July 26, 2008

Home’s Removal Will Restore a Gorge-Ous View

By Kathie Durbin, The Columbian, Vancouver, Wash.

Jul. 26--CAPE HORN -- Dave Bennick maneuvered his forklift into position at the front of the rambling, low-slung house. Daniel Casati revved up his chain saw and sliced through the posts supporting the front walkway's roof. Bennick slid the forks under the roof section, deftly lifted it in one piece and set it down away from the house.

Bennick is a deconstruction pro with a national reputation. On this job, he's a consultant to Green Home Construction, based in Mosier, Ore., which has been hired by Friends of the Columbia Gorge to remove a house perched on the rim of the gorge high above Cape Horn.

The materials will be sold to the Gorge Re-Build It Center in Hood River, Ore. Green Home Construction aims to reuse or recycle 90 percent of the materials by weight.

Sometime over the next year, when the $1 million, 5,500-square-foot house is gone, the asphalt removed and the land recontoured, the Forest Service will buy the four-acre property. The $570,000 for the purchase will come from the federal Land and Water Conservation Fund, created by Congress to dedicate offshore oil and gas revenues to buying land for conservation purposes.

Eventually, the Forest Service will build a trail here atop Cape Horn, just 25 minutes from Vancouver, which will offer eye-popping views of forests, meadows, Beacon Rock and points east.

For Friends of the Gorge, the project is the realization of a long-held dream.

In the 1980s, before Congress established the Columbia River Gorge National Scenic Area to protect the gorge, a Skamania County developer proposed the 16-lot Rim View Estates subdivision here. No zoning rules were in place to stop the project.

So Nancy Russell of Portland, the founder of Friends of the Gorge, and her husband Bruce made a $300,000 no-interest loan to the Trust for Public Land, allowing the nonprofit to buy 12 of the 16 lots. Since 1986, the Forest Service has bought those 12 lots and more than 50 other properties at Cape Horn from land trusts and willing sellers.

The house that is being dismantled, known as the Cleveland property, is the only one ever built at Rim View Estates.

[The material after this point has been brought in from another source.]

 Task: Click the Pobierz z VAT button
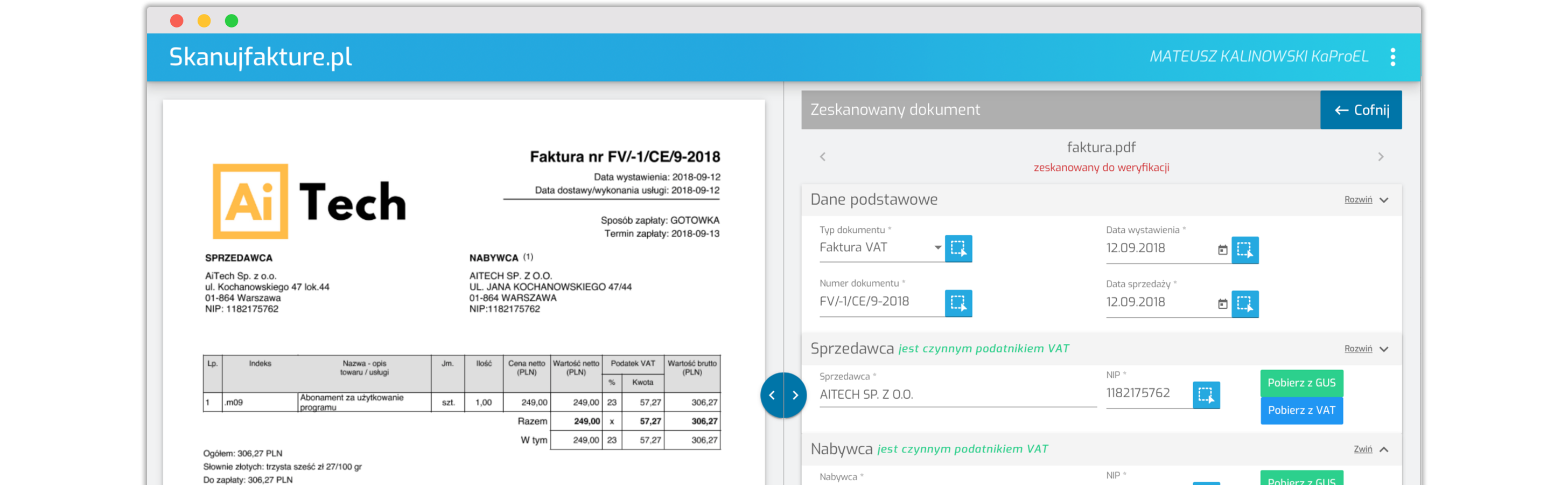click(x=1301, y=410)
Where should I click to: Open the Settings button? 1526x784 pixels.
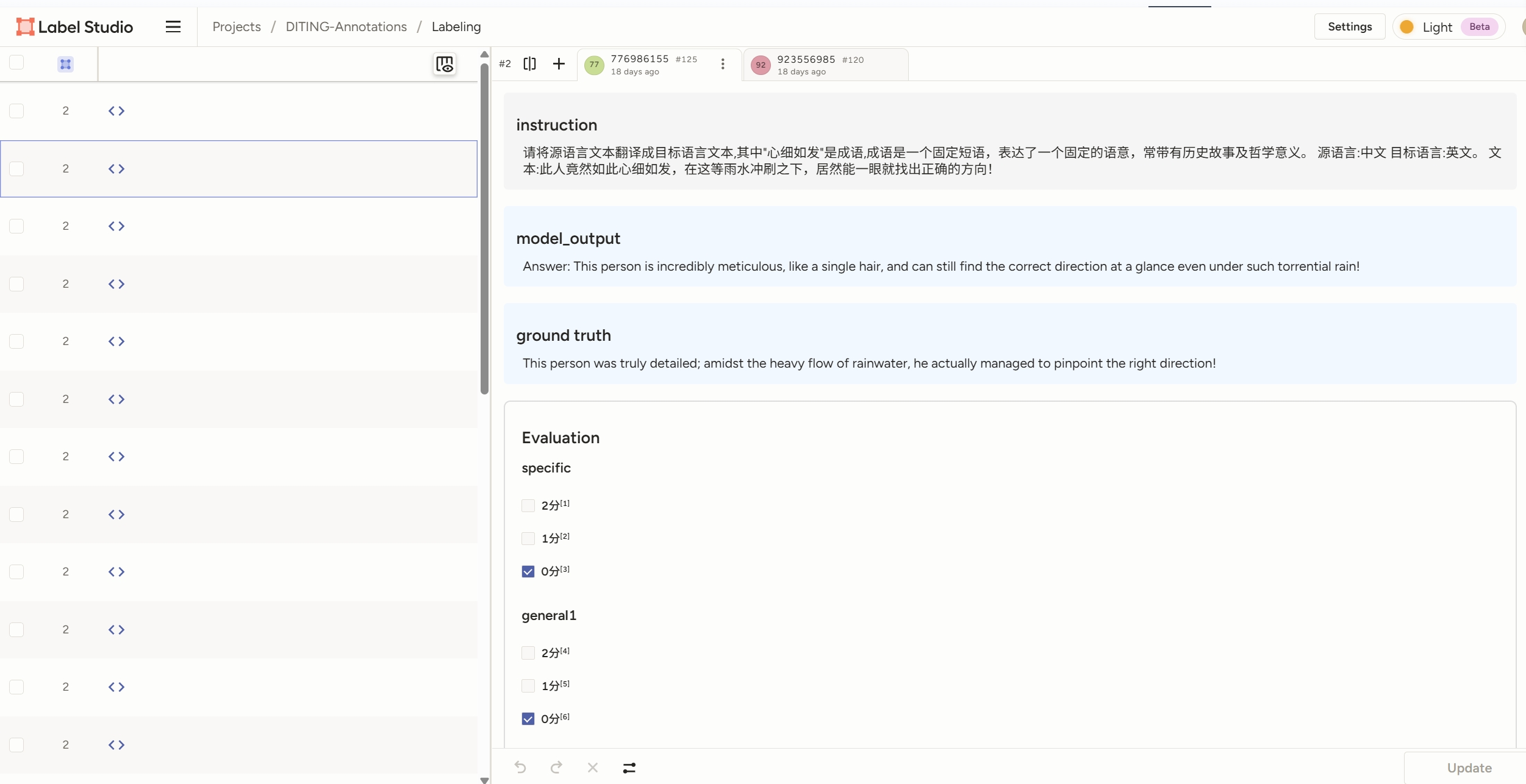click(1349, 27)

The Friends of the Columbia Gorge Land Trust bought it from its elderly owners in 2006, then launched a $4 million fundraising campaign to cover the cost of the purchase. To date, the trust has raised $3.6 million.

That same year, Nancy Russell acquired an option to buy a nearby house on 32 acres, known as the Collins property, with the understanding that its owners may remain in their home for the rest of their lives if they choose.

Before the Forest Service will buy either property, it requires that all structures be removed.

"Million-dollar houses usually stay put ," said Friends executive director Kevin Gorman. "But this is a once-in-a-lifetime opportunity to restore the natural landscape and create a spectacular gorge overlook."

Friends hopes to install interpretive signs at the overlook describing the quarter-century effort to protect Cape Horn.

The four-acre lot is several hundred feet above the current Cape Horn viewpoint, a wide spot on busy Highway 14 that's the only place motorists can pull over to take in one of the most spectacular views in the gorge.

The Cleveland property lot will connect with about 1,000 acres of adjacent public land. Friends envisions an eight-mile loop trail and family-friendly park. A makeshift loop trail on the bluff now detours around both properties, forcing the trail back 1,000 feet from the bluff for a half-mile.

Pam Campbell, natural resource specialist for the Forest Service's national scenic area office, says no decision has been made about what route the new trail will follow. It might be a loop trail, she said, or it might be a spur connecting to the Washougal-to-Stevenson trail. Public comment on trail alternatives will be accepted later this year.

Removing the 25-year-old house, attached garage and barn and tearing up the asphalt will cost about $60,000, said Friends of the Gorge Land Trust manager Kate McBride. That's actually 20 percent less than one contractor bid simply to demolish the buildings and haul the material to a landfill. "We really wanted to do deconstruction," McBride said.

Disassembling any house carries surprises, Bennick said. Sticky sprayed-on foam insulation will make it impossible to recycle some of the lumber.

Ornamental trees and shrubs are being removed in favor of native species. "We allowed people to come and take the non-native plants," McBride said.

The foundation will be dumped into the daylight basement and buried.

After everything is hauled away, the land trust will be required to recontour the land to a more natural grade and remove dirt fill and a retaining wall that lie beneath the current rim viewpoint.

That will require the services of a geotechnical expert, Campbell said, noting: "It's a straight fall down to Highway 14."

Last Tuesday, as the crew methodically removed barn roof trusses and piled lumber, the stunning view up the gorge from the rim was softened by a summer haze. Soon, that view will be accessible to all.

"I applaud Friends for taking this on," Campbell said. "It will be a real public asset."